Etwas über einen halber Meter war die Länge der größten Fährten. Die Spuren eines Waldwächters waren laut Kar nicht einmal ein Zehntel davon.

Dieser betrachtete sie noch eine ganze Weile, maß sie mit seinen Händen immer wieder ab und flüsterte leise vor sich hin, während Ruil und Siraj die Umgebung absuchten. Die Spuren waren alles andere als schwer zu finden.

Die massiven Abdrücke waren überall in die Erde gestanzt worden und zogen sich genau durch die Schneise, die die Kreatur hinterlassen hatte. »Sie bewegt sich auf allen Vieren«, sagte Kar und zeigte auf eine Reihe der großen Fußstapfen, die sich in Anbetracht der Größe dieser in recht geringem Abstand zueinander befanden.

»Ich erkenns nicht...«, sagte Siraj leise. Er hatte sich nie mit Spurensuche auseinandergesetzt
Ruil winkte ab. »Egal, ganz sicher. Läuft so ähnlich wie ein Waldwächter. Scheint nur keinen Schwanz zu haben.«

Dem Heiler wurde mulmig zumute. Er hatte die schüchternen, nachtaktiven Tiere, die man in Jurano Waldwächter nannte, bisher kaum gesehen, aber ihr Gebiss fand er durchaus respekteinflößend. Wenn eine dieser Kreaturen wirklich zehnmal so groß geworden war... Dann konnte es einen erwachsenen Menschen wahrscheinlich mit einem Biss töten.

Der Heiler ging auf ein Knie und fuhr mit einem Finger einer Spur nach. »Was ist das hier vorne eigentlich?«, fragte er und fuhr sanft durch die fünf Rillen direkt vor der Spur.

Ruil kam näher, guckte sich das Gezeigte kurz an, bevor er sich erhob. »Klauen.«

»Klauen?«

»Ja, bei Waldwächtern sieht das ähnlich aus.«

»Dann sind das aber verdammt lange Klauen.«

»Ist ja auch ein verdammt großes Tier.«

Siraj schluckte. Die Vorstellung, dass ein so mächtiges Wesen mit so langen Krallen dicht an Sianna und ihm vorbei gestapft war, ließ kalte Schauer über seinen Rücken fahren.
Kar kam zu den beiden, wobei er die Überreste einer auf dem Boden liegenden Baumkrone umgehen musste.

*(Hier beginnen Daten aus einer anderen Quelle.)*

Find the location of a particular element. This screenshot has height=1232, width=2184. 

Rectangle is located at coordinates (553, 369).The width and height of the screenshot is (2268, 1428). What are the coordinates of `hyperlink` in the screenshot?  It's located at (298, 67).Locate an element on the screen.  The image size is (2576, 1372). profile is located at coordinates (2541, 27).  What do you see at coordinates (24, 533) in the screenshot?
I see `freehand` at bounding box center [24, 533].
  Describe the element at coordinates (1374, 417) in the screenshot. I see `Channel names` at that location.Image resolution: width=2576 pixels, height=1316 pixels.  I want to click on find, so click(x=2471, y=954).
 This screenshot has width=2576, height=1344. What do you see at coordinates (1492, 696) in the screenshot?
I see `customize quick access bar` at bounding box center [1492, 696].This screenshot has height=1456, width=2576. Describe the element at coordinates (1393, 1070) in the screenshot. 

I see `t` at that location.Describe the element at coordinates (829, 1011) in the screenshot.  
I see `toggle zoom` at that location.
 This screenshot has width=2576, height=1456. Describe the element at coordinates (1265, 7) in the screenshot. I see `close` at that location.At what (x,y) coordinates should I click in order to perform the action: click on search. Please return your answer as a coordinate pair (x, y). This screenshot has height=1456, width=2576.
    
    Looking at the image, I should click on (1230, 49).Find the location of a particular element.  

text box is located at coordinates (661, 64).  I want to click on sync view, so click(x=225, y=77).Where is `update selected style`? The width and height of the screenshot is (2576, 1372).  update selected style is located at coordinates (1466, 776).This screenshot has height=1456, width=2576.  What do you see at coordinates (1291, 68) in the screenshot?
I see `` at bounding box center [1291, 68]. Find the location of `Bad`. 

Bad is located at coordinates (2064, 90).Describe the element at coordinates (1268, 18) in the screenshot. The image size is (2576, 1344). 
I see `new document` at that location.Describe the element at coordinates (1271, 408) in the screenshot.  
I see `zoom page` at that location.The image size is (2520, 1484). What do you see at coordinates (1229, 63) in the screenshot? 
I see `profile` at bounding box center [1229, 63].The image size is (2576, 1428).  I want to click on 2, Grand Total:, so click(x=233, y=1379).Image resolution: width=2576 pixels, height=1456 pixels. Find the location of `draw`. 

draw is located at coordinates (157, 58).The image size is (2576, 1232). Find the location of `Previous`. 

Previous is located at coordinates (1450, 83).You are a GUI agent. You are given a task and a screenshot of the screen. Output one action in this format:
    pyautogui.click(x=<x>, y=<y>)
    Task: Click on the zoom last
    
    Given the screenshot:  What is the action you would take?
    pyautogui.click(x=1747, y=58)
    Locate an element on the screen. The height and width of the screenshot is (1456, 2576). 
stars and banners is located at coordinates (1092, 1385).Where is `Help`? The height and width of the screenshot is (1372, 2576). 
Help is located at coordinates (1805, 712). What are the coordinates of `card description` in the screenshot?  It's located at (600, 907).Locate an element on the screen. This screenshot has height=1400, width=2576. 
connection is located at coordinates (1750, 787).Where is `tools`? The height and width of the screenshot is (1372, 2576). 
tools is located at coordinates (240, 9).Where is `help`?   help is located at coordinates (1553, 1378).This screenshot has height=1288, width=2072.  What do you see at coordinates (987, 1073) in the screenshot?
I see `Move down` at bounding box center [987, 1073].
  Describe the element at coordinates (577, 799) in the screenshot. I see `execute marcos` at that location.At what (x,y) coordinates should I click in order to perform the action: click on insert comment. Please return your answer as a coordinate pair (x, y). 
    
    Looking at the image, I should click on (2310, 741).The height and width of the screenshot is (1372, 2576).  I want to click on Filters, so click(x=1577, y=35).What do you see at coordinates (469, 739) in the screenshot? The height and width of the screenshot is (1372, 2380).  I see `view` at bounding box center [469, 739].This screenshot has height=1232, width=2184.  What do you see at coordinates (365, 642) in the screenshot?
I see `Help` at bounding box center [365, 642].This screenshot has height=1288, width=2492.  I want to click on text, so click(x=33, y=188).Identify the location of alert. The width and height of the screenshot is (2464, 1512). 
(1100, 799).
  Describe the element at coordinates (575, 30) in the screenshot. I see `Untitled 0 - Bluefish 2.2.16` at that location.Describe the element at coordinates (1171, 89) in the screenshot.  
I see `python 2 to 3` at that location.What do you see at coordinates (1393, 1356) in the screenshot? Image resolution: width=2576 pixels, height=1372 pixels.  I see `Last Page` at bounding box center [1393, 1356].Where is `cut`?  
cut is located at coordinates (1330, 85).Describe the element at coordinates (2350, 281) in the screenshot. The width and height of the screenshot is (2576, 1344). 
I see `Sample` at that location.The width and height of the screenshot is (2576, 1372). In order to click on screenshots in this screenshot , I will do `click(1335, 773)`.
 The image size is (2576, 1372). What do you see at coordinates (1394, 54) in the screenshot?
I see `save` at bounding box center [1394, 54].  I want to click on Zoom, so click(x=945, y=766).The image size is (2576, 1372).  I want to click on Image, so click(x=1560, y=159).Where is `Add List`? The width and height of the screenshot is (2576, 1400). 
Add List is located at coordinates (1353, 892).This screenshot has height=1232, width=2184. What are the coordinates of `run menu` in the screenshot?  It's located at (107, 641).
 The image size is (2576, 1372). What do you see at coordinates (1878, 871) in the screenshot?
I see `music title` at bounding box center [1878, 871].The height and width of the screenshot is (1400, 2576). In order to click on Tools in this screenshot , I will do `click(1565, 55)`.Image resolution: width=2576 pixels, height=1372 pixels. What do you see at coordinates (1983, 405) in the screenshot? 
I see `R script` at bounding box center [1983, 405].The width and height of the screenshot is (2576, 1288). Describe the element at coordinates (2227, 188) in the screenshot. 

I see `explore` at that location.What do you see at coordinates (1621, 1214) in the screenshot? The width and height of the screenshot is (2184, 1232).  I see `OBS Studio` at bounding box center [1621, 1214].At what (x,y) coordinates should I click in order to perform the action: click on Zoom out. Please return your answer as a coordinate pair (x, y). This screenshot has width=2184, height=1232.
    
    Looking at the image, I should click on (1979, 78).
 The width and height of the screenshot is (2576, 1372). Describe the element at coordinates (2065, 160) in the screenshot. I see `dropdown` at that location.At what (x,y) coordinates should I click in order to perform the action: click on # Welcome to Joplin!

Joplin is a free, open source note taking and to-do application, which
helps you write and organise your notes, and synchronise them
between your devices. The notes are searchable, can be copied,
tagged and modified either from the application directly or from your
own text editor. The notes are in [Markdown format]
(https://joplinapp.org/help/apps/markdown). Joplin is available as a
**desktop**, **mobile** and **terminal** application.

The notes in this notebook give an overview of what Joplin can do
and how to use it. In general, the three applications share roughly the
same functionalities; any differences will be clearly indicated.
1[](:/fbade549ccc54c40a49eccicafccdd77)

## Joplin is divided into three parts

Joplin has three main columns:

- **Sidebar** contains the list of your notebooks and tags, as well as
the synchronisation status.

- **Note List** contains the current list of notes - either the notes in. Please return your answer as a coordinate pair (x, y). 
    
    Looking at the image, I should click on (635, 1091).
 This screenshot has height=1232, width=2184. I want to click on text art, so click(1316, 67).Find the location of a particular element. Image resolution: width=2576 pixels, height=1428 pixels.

Sie blickten ihn erwartungsvoll an. Er war kaum bei ihnen angekommen, als er begann:

»Also was immer das war, ist vermutlich noch deutlich größer als Basfas. Läuft auf allen vieren, wiegt mindestens fünfmal so viel wie ich, lange Krallen...« Der Alte hielt ein kleines Büschel Haare hoch. »Und braunes Fell. Hing da vorne an nem Ast.«

Siraj nickte anerkennend, Ruil wirkte nachdenklich.

»Was machen wir jetzt?«

»Wir haben zwei Möglichkeiten«, sagte sein Vater.

»Entweder wir folgen den Spuren und schauen uns das Vieh mal an. Oder wir gehen zurück ins Dorf und informieren den Rat.« Ruil stimmte zu.

Kar blickte den Heiler an. »Was würdest du machen, Siraj?«

»Ich bin neugierig... aber wer weiß, was das für eine Kreatur ist. Wir sollten nichts überstürzen.«

Der Alte lachte auf. »Weise, wie dein Vater. Würde ich auch sagen. Wir sollten uns sputen, bevor es dunkel wird.«

Und so traten die Drei schnellen Schrittes die Rückreise an.

Siraj allerdings ging nicht nur so schnell, um den Rat schnellstmöglich einzuberufen. Sondern auch, um den Ort, wo sich das riesige Tier aufgehalten hatte, unverzüglich zu verlassen. Um in die Sicherheit des Dorfes zurückzukehren.